• [GIVEN TASK 1] According to the tongue essay, what is the tongue's main function as an organ?
• [GIVEN TASK 2] Pick up the tongue essay right after its last sentence and carry it forward.

• [PAGE TEXT]
# # # # #

Tongue in Cheek


“Would you hold that thing down?”

 In my Novocain and fear-induced state, the words sounded surreal. The entire left side of my face was numb and drool was dripping out of the corner of my mouth. The dentist looming over me was concentrating deeply on his task when he muttered the sarcastic words to the hygienist suctioning out my mouth.

 The “thing” getting in his way was my tongue.

 I have a personal confession to make. My tongue is on the big side. Okay, it’s very big. I’ve frustrated dentists, grossed out friends, and even won a contest with this tongue. A who-can-touch-their-tongue-to-their-nose contest.

 I can.

 What exactly is the tongue, and what is its purpose? The tongue is a powerful muscle on the bottom of our mouths. Its main function as an organ is tasting food, since much of the upper surface of the tongue is covered in taste buds. It’s made up of groups of muscles and like the heart it’s always working. The tongue is also able to expertly bind and contort itself to form letters when we speak.

 The tongue is absolutely necessary for speech.

I’ve come to realize the amazing power and deadly influence my tongue can have. It’s the bridge between my heart and thoughts to the people around me. The tongue can be a tool to inflict pain or make someone’s day. It can bless and it can curse. 

 As God laid this on my heart to write, a fearful uncertainty settled in my chest. Not me, Lord. The excuses came fast and furious.

 Lord, I am the LAST person who should write about taming the tongue!

 Hypocrite is spelled M-E.

 Lord, I have diarrhea of the mouth! Please don’t ask me to do this!

 Still, I felt God pressing on my heart about my tongue. And when I read Proverbs 21:23 one morning, the words washed over me like a holy fire. “Whoever guards his mouth and tongue keeps his soul from troubles.” Misuse of the tongue will bring death to our soul. Not literal death, but death of our spiritual life and separation from the Holy Spirit.

# # # # #

• [DATASET EXTRACT]
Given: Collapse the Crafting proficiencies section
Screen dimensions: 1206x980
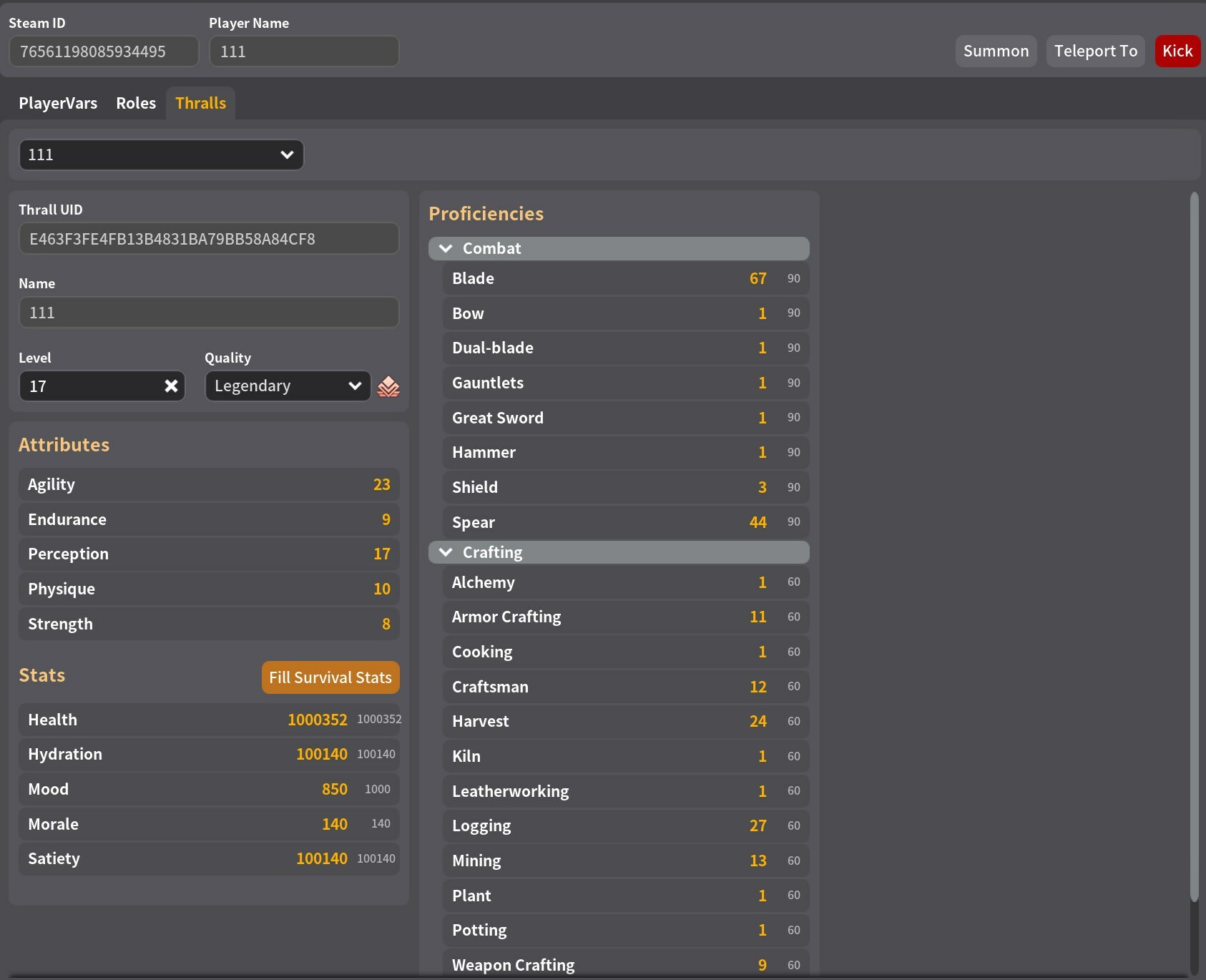Looking at the screenshot, I should click(x=446, y=552).
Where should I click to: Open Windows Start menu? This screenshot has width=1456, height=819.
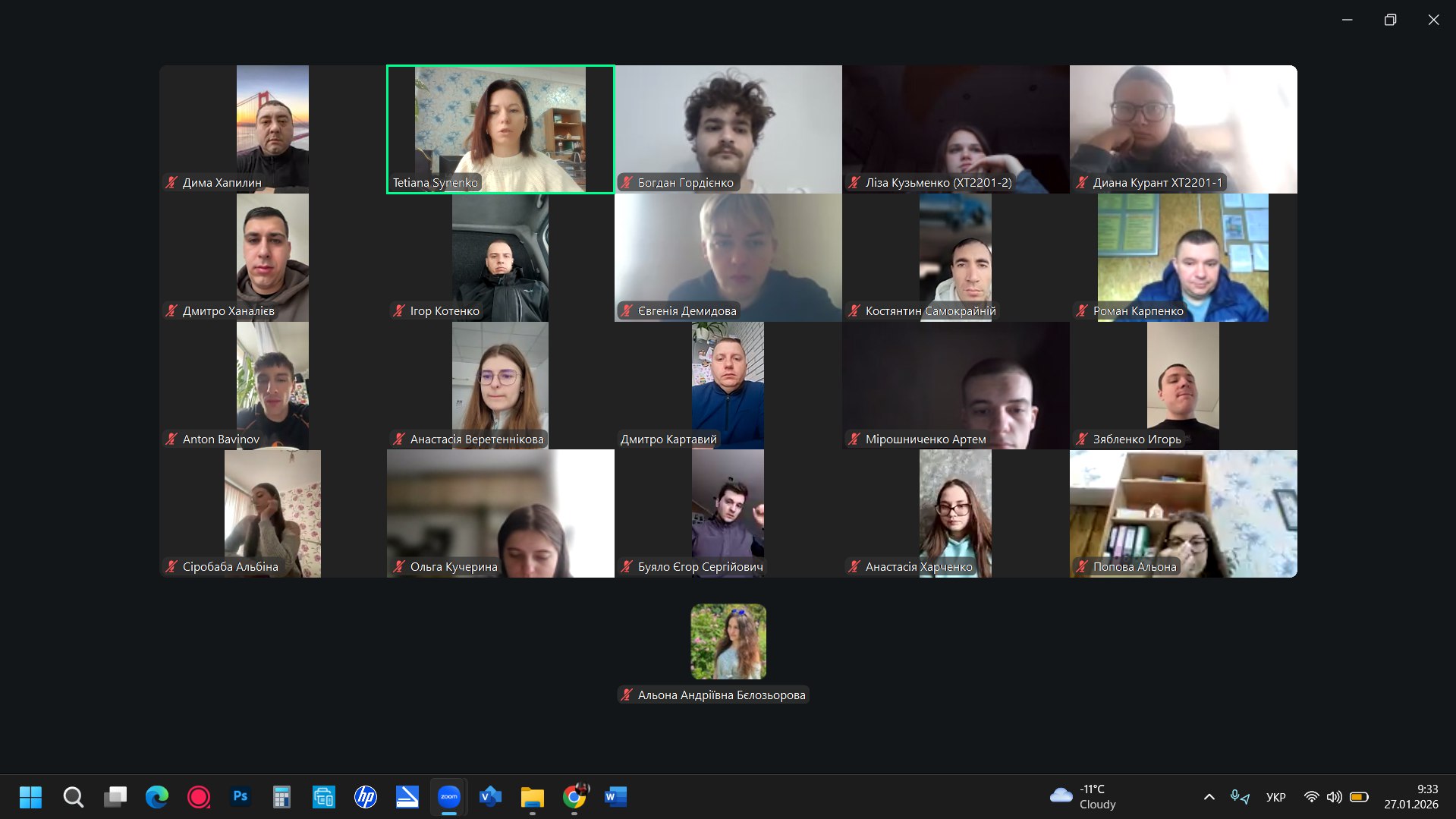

# # # # #

• [OUTPUT 1] Tasting food.

• [OUTPUT 2]
I want to guard my tongue in order to protect my soul – for You!

 What kind of words do I say…and, for the writers out there, type?  Words that bless or words that curse? Think about this…“The tongue of the wise uses knowledge rightly, but the mouth of fools pours forth foolishness” (Proverbs 15:2). Am I wise, or a fool?Gossip, slander, and lying are foolish and self-serving. They cause harm to the speaker and the hearer and they’re welcome ammunition for the Devil.

Words spoken in love, praise of others, expressions of gratitude, and encouragement build others up. “Pleasant words are like a honeycomb, sweetness to the soul and health to the bones” (Proverbs 16:24).

 Many verses talk about the tendency of our tongues to be perverse. The word perverse describes something, or someone, who turned away from what is good or right and becomes corrupt. “He who has a deceitful heart finds no good, and he who has a perverse tongue falls into evil” (Proverbs 17:20). Our heart condition is evidenced by the words coming off our tongue. And if we’re not in right relationship with the Lord, our tongue will testify that. “The mouth of the righteous brings forth wisdom, but the perverse tongue will be cut out” (Proverbs 10:31).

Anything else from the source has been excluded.